Case Presentation: A 48-year-old woman with invasive ductal adenocarcinoma of the breast presented with three weeks of progressive dyspnea on exertion and a non-productive cough. She was tachycardic and tachypneic but otherwise hemodynamically stable. Physical exam was only notable for labored breathing and obesity. Basic lab work was unremarkable. Arterial blood gas showed respiratory alkalosis with pH 7.48, pCO2 33, pO2 97. During the hospitalization, she remained tachycardic, tachypneic, and intermittently hypoxic, requiring supplemental oxygen. EKG showed sinus tachycardia and troponins were negative. Chest X-ray was negative for focal consolidations, effusions, edema, and pneumothorax. CT scans of her chest showed some mediastinal and left axillary lymphadenopathy and a 3.8 cm left breast mass, but no thromboembolus, and vascular duplex was negative for DVTs. Echocardiogram was notable for an elevated RVSP of 40-50 mmHg. High resolution CT did not show significant findings and a ventilation / perfusion scan showed symmetrical lung ventilation and perfusion. Given unremarkable workup except for an elevated RVSP, tumor emboli syndrome (TES) was considered. A right heart catheterization was performed, which showed mild pulmonary hypertension and a sample of blood from the pulmonary vasculature was positive for malignant cells consistent with adenocarcinoma. Patient was discharged on supplemental oxygen with plans to continue chemotherapy.

Discussion: Patients with TES typically present indistinguishable from other emboli syndromes: dyspnea, pleuritic chest pain, tachycardia, and acute hypoxia.
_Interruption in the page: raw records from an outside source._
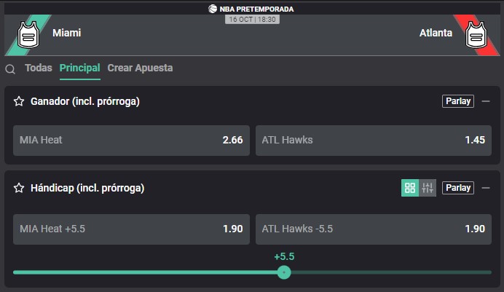Collapse the Hándicap (incl. prórroga) section
This screenshot has height=292, width=504.
486,188
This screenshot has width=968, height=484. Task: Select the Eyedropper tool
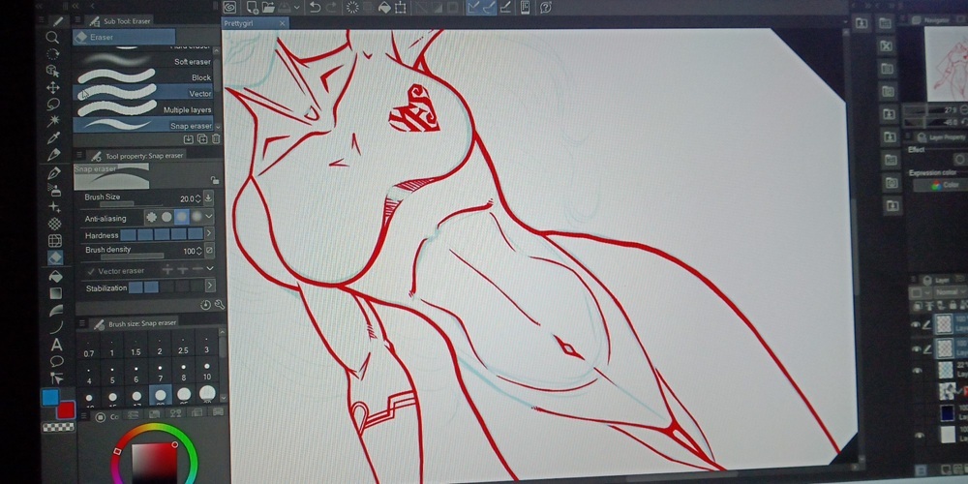pyautogui.click(x=55, y=137)
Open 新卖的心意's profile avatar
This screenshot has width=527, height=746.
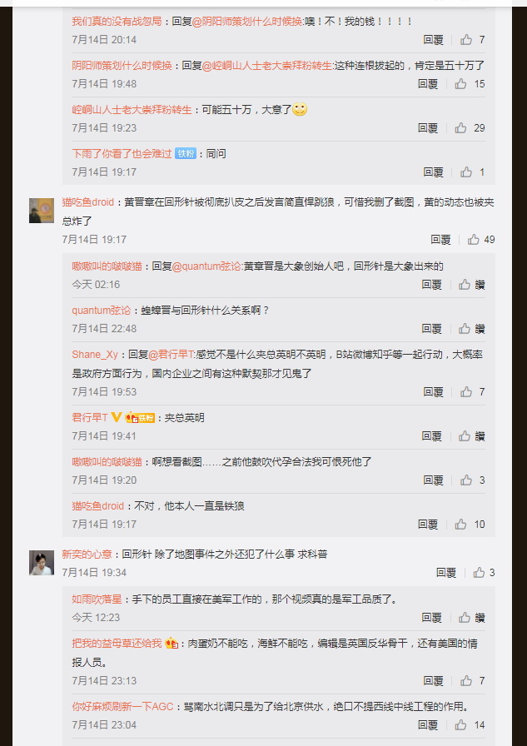click(x=42, y=562)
Although venous thromboembolism is more common, it is important to recognize that any material larger than 10 microns can target the lungs, including air, amniotic fluid, fat, injected foreign material, and tumor. TES is the existence of tumor cells in the pulmonary vascular system and rarely involves invasion into surrounding parenchyma. Renal cell carcinoma, hepatocellular carcinoma, and adenocarcinomas are common causes of TES. Tumor can access the vessels via direct invasion, diaphragmatic translocation, or circulation into the vessels. Once the tumor cells reach the pulmonary circulation, the emboli can cause direct obstruction or activate the coagulation cascade, causing concentric medial hypertrophy and intimal fibrosis, leading to obliterative arteries. Unlike thromboemboli, tumor emboli can progress to irreversible obstruction of pulmonary vessels. In diagnosing TES, imaging and chemistry tests are not sensitive or specific, especially in the early phases of the disease. The diagnosis of TES requires histological evidence; however, due to diagnostic delay, the diagnosis is usually made postmortem, which is estimated to be as high as 26%. Transbronchial or surgical lung biopsy can be performed. Less invasively, a right heart catheterization for aspiration of the pulmonary artery can be performed. Treatment for TES is targeted at treating the primary tumor, but TES is an indicator of a poor prognosis.

Conclusions: TES should be suspected in patients with malignancy who presents with dyspnea, hypoxemia, and unexplained pulmonary hypertension. The gold standard in diagnosing TES is through histological evaluation of tissue samples.